St. Georg: Das Deutsche Schauspielhaus bietet den Musen ein Heim

Das Deutsche Schauspielhaus liegt im Hamburger Stadtteil St. Georg. Das größte deutsche Sprechtheater bietet der Kunst eine Stätte und den Musen ein Heim.

Gustaf Gründgens, Peter Zadek und Friedrich Schirmer – diese bekannten Namen gehören beziehungsweise gehörten Intendanten des Deutschen Schauspielhauses an der Kirchenallee. Es gilt mit knapp 1800 Zuschauerplätzen als größtes Sprechtheater Deutschlands und liegt im Hamburger Stadtteil St. Georg. St. Georg wurde 1868 formal in das Stadtgebiet Hamburg eingegliedert. In dieser Zeit wuchs die Bevölkerung schnell. Viele Etagenhäuser, die architektonisch gesehen heute zu den schönsten Häusern des Stadtteils zählen, stammen aus dieser Zeit.

Zur Verbesserung des Stadtteils  St. Georg trug neben der Erbauung von Handwerkerhäusern und Wohnblocks Ende des 19. Jahrhunderts auch die Eröffnung des Deutschen Schauspielhauses bei. Das auf Theaterbauten spezialisierte Wiener Büro Fellner & Helmer erstellte das Hamburger Theater in einem neobarocken Stil in den Jahren 1899 bis 1900. Am 15. September 1900 eröffnete das Deutsche Schauspielhaus mit der Premiere von Goethes Iphigenie auf Tauris.
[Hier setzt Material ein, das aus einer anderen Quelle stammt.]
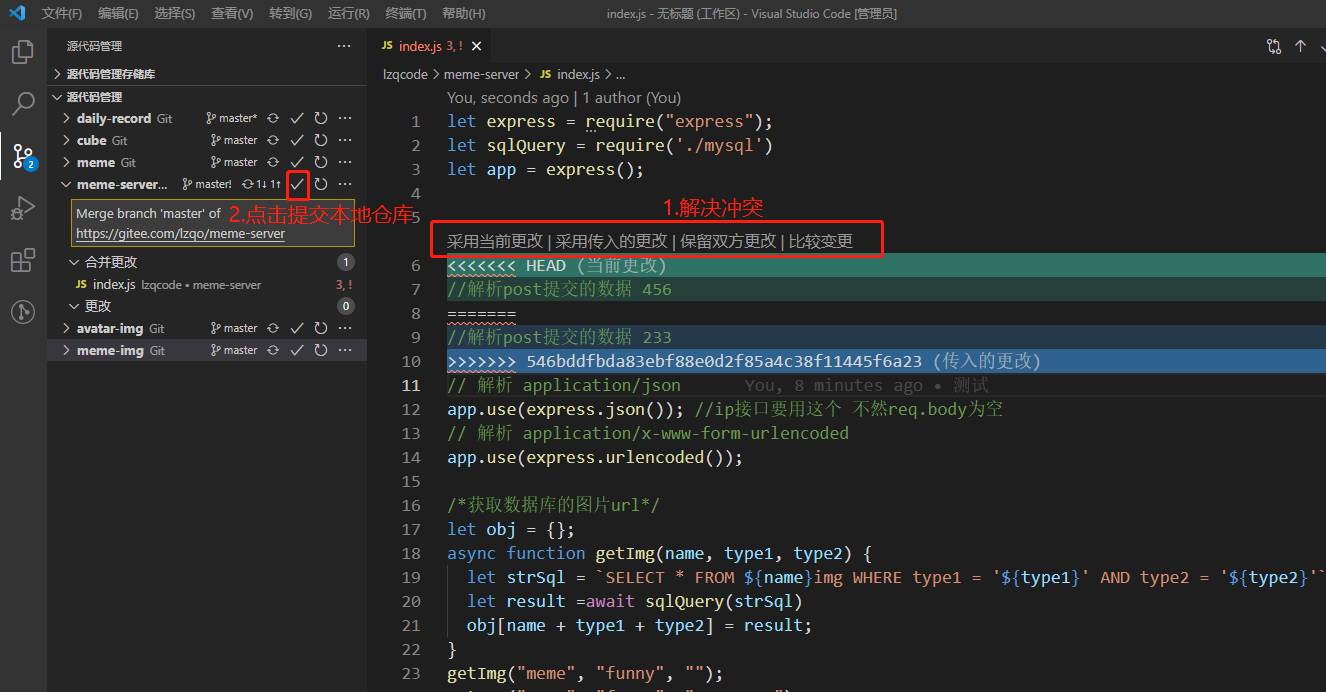Open the 终端 menu
The height and width of the screenshot is (692, 1326).
[x=404, y=13]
Über dem Eingang zur Kirchenallee trägt das Deutsche Schauspielhaus das Motto: „Der Kunst eine Stätte – den Musen ein Heim“.

Die Theateraufführungen im Deutschen Schauspielhaus in St. Georg sorgen immer wieder für Schlagzeilen. Kulturbegeisterte und Theater-Fans kommen in St. Georg auf ihre Kosten und können die besonderen Vorstellungen im Deutschen Schauspielhaus im Hamburger Stadtteil St. Georg genießen. Auch die Kleinen können sich für Kultur begeistern und engagieren. Denn im Deutschen Schauspielhaus in St. Georg gibt es seit einigen Jahren auch das sehr erfolgreiche Junge Schauspielhaus von und für Kinder und Jugendliche.
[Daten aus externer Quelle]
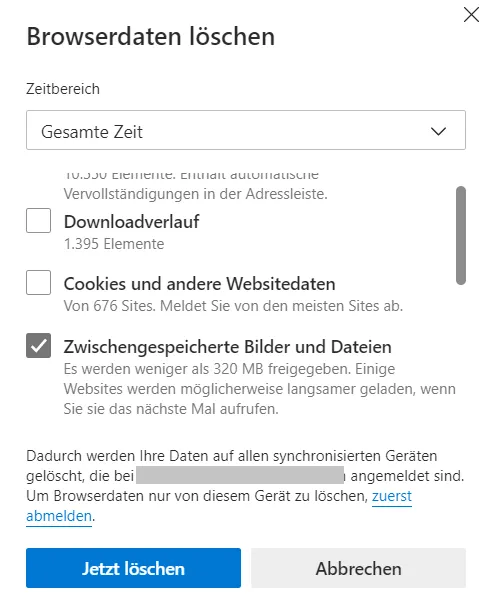Close the Browserdaten löschen dialog
The image size is (491, 603).
[x=471, y=15]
Auch das Hansa Varieté Theater und seit Neuestem auch das Ohnsorg-Theater sorgen für eine kulturelle Untermalung des Hamburger Stadtteils St. Georg. Die beiden Traditionstheater geben St. Georg zusätzlich neuen Glanz. Im Ohnsorg-Theater kann man dabei über die plattdeutsche Mundart lächeln und sich amüsieren.